Wir stehen heute in der Verpflichtung, die Gräuel der Shoa beim Namen zu nennen und sie nie zu vergessen. Gerecht können wir dieser Aufgabe aber nur werden, indem wir über das Leben reden und so eine Entgegnung für das Totschweigen finden.
Je mehr man sich mit den Ereignissen der Shoa auseinandersetzt, umso mehr stoßen wir an die Grenzen unseres Begreifens. Wie das Unaussprechliche aussprechen? Das ist eine Frage, die wir uns besonders im Gespräch über die Shoa mit Kindern und Jugendlichen stellen müssen.
Denkansätze dazu habe ich in Yad Vashem und Lochamei ha Gitaot gefunden. Hier hat man Modelle für die Bearbeitung dieses Themas mit jungen Leuten aus der Generation der Nachgeboren gefunden.
Die narrative Umsetzung des Yad Vashem Prinzips möchte ich an Beispielen aus dem Weinviertel versuchen.

Die große österreichische Schriftstellerin Elfriede Jelinek hat in ihrem Drama „Totschweigen“ die verstörenden Ereignisse rund um den Massenmord beim Kreuzstadel und das beharrliche Schweigen eines ganzen burgenländischen Dorfes thematisiert. Das Massengrab der von den lokalen Nazis in den letzten Kriegsstunden ermordeten Juden konnte bis heute nicht gefunden werden.

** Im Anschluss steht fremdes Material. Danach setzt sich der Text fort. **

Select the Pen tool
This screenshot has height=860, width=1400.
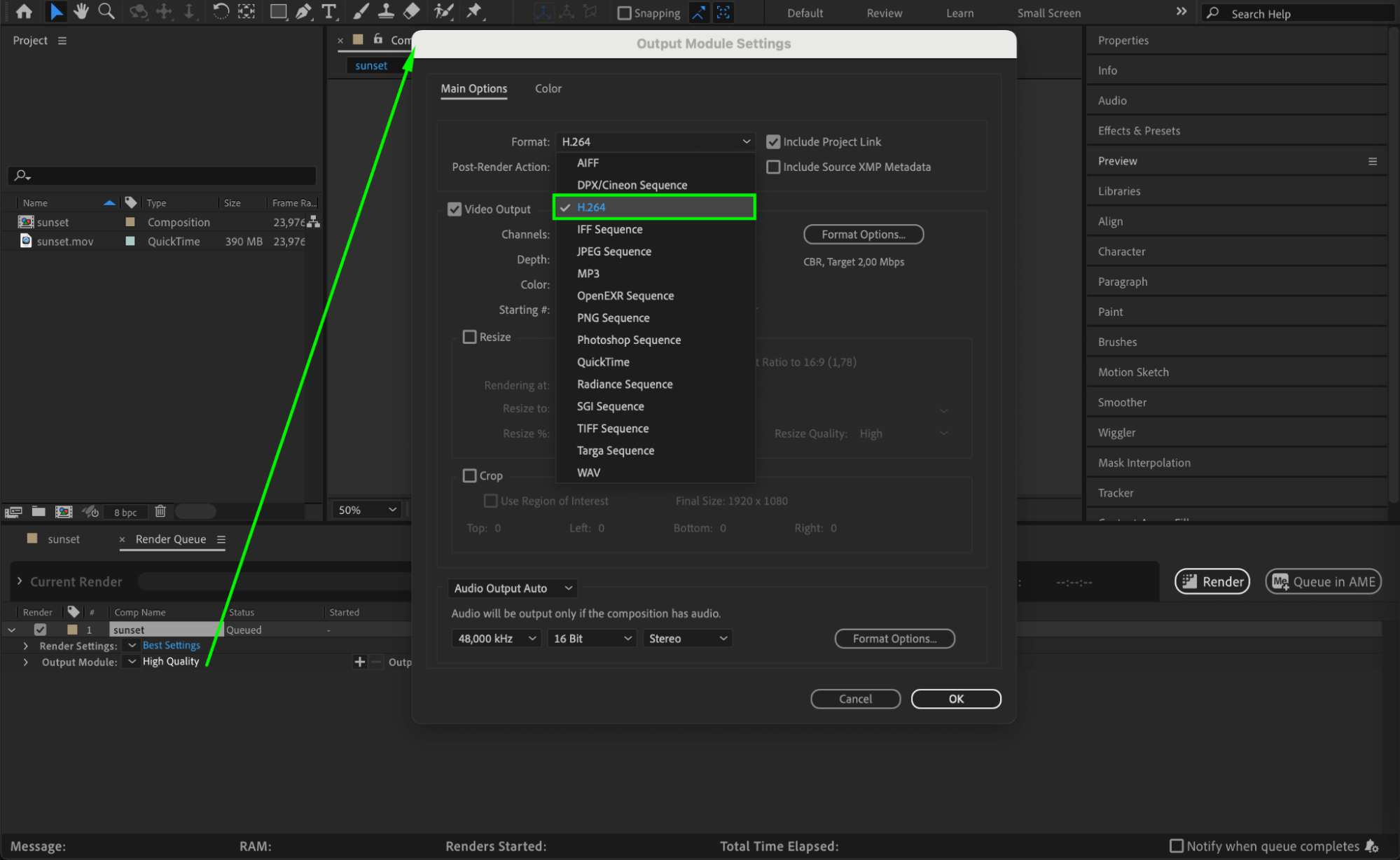[x=303, y=11]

Totgeschwiegen wurde aber in den Jahrzehnten nach 1945 nicht nur in Rechnitz!
Als jemand, der seit vielen Jahren in der Gedenkarbeit steht, kenne ich nur zu gut die Forderung: „Man möge die Dinge endlich ruhen lassen!“ Wenn ich das höre, frage ich mich: „Zu welchem Zeitpunkt hat man sich damit umfassend auseinandergesetzt? Wann wurde diese - unsere - Geschichte umfassend aufgearbeitet?“ Hier agiert man auch Jahrzehnte nach den Ereignissen frei nach der Devise: „Glücklich ist, der vergisst, was nicht mehr zu ändern ist!“ Diese Phänomen wurde schon vor Jahrzehnten von Erwin Ringel in seinem Buch „Die österreichische Seele“ eingehendst beschrieben.


„Franzi und die Synagoge“

Diese Phänomen des Schweigens gehört auch von Kindheit an zu meiner Lebensgeschichte. Der Heimweg von meiner Volksschule führte mich an der Ruine der Synagoge von Mistelbach vorbei. Unzählige Male blieb ich dort stehen und bestaunte dieses merkwürdige Gebäude, das wie ein verwunschenes Schloss von hohem Unkraut umwuchert war. Die vielen Fragen die in mir aufstiegen, blieben jedoch unbeantwortet, oder wurden mit einem: „Das verstehst du nicht!“, abgetan. Es hat Jahrzehnte gedauert, bis ich mir selbst Antworten geben konnte und das Fragen nach der Shoa hat für mich nie aufgehört.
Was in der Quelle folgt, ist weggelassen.